Director: Brian Henson
Summary: When the puppet cast of an '80s children's TV show begin to get murdered one by one, a disgraced LAPD detective-turned-private eye puppet takes on the case.
The Happytime Murders has been in development hell since 2008. That's a long time for a movie to finally make it to the big screen, and it is, unfortunately, probably the most interesting thing about the movie.
The Happytime Murders takes place in a world similar to Who Framed Roger Rabbit? only with puppets instead of toons. No one explains how we got here, and no one seems to care that much. The movie is essentially a noir as members of the Happytime Gang are getting picked off, and a former puppet cop and his human partner have to track them down.
That concept on its own could have been funny. The sheer weirdness that would come when you're looking at a noir with all of the tropes but with puppets would be inherently funny. The only moments The Happytime Murders work are when it's that movie. Instead it piles on a ton of gross-out, lowest-common-denominator humor that just isn't funny. A bunch of characters making crude sex jokes and saying "fuck" all the time isn't clever. At all. And it means that the movie falls completely flat when it comes to being a comedy. It isn't funny.
The marketing for this movie hasn't been great, with the trailers really playing up the gross-out comedy and the terrible jokes. The sad thing is there is the nugget of a good movie in here, which is probably the most frustrating part of all. If the writers had held back and trusted the audience of adults — this is a R-rated movie after all, so the target audience is adults, even if the humor is much more "15-year-old boy" — to get a little nuance, it would have worked.

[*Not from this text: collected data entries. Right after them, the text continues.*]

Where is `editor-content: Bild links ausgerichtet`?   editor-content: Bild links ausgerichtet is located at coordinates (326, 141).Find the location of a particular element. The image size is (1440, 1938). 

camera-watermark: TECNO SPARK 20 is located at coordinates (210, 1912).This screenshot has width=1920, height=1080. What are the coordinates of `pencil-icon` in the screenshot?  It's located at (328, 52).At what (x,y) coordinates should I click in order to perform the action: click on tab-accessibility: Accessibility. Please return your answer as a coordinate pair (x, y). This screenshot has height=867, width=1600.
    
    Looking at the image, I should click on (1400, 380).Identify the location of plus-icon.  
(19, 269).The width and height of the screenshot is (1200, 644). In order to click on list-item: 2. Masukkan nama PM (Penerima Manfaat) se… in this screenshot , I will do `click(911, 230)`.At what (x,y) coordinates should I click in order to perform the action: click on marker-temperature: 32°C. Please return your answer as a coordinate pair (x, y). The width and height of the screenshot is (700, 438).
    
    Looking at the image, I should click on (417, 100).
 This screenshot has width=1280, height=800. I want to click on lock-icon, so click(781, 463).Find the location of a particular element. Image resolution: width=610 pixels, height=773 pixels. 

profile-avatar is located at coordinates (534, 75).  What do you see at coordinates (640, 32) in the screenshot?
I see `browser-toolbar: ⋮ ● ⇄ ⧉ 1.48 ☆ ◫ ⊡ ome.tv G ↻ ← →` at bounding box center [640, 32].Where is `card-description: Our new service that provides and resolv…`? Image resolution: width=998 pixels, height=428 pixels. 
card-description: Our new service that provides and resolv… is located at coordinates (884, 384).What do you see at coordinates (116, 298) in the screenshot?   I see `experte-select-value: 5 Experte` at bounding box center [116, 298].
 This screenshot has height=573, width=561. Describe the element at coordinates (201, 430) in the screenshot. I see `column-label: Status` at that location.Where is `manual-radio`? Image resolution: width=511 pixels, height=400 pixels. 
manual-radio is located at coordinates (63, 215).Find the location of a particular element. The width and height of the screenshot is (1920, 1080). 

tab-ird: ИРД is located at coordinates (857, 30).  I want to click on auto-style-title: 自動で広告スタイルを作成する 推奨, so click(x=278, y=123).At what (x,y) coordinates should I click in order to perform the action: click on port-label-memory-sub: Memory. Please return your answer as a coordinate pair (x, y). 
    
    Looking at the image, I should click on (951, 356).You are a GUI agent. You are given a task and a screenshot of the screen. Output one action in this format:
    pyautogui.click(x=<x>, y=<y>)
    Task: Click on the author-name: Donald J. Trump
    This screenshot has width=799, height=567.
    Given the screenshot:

They seem to be under the impression that the reason a movie like Deadpool worked was the gross-out humor and the swearing, but that wasn't it. You need interesting characters and clever humor for something like this to work, and this isn't it. This movie desperately wants to be offensive but also chooses the laziest jokes possible.
At the end of the movie, as it is common in comedies these days, we see some behind-the-scenes stuff including some of how they used the puppets. It's also the best part of the movie simply from a "so that's how they did that" angle and because the outtake jokes aren't trying as hard. It's another glimpse of the movie we could have had, which makes it frustrating above all else.
The Happytime Murders is a bad movie, but it's not even bad enough to get angry about. It's just a development hell project that finally got made and didn't live up to the premise, which is a shame.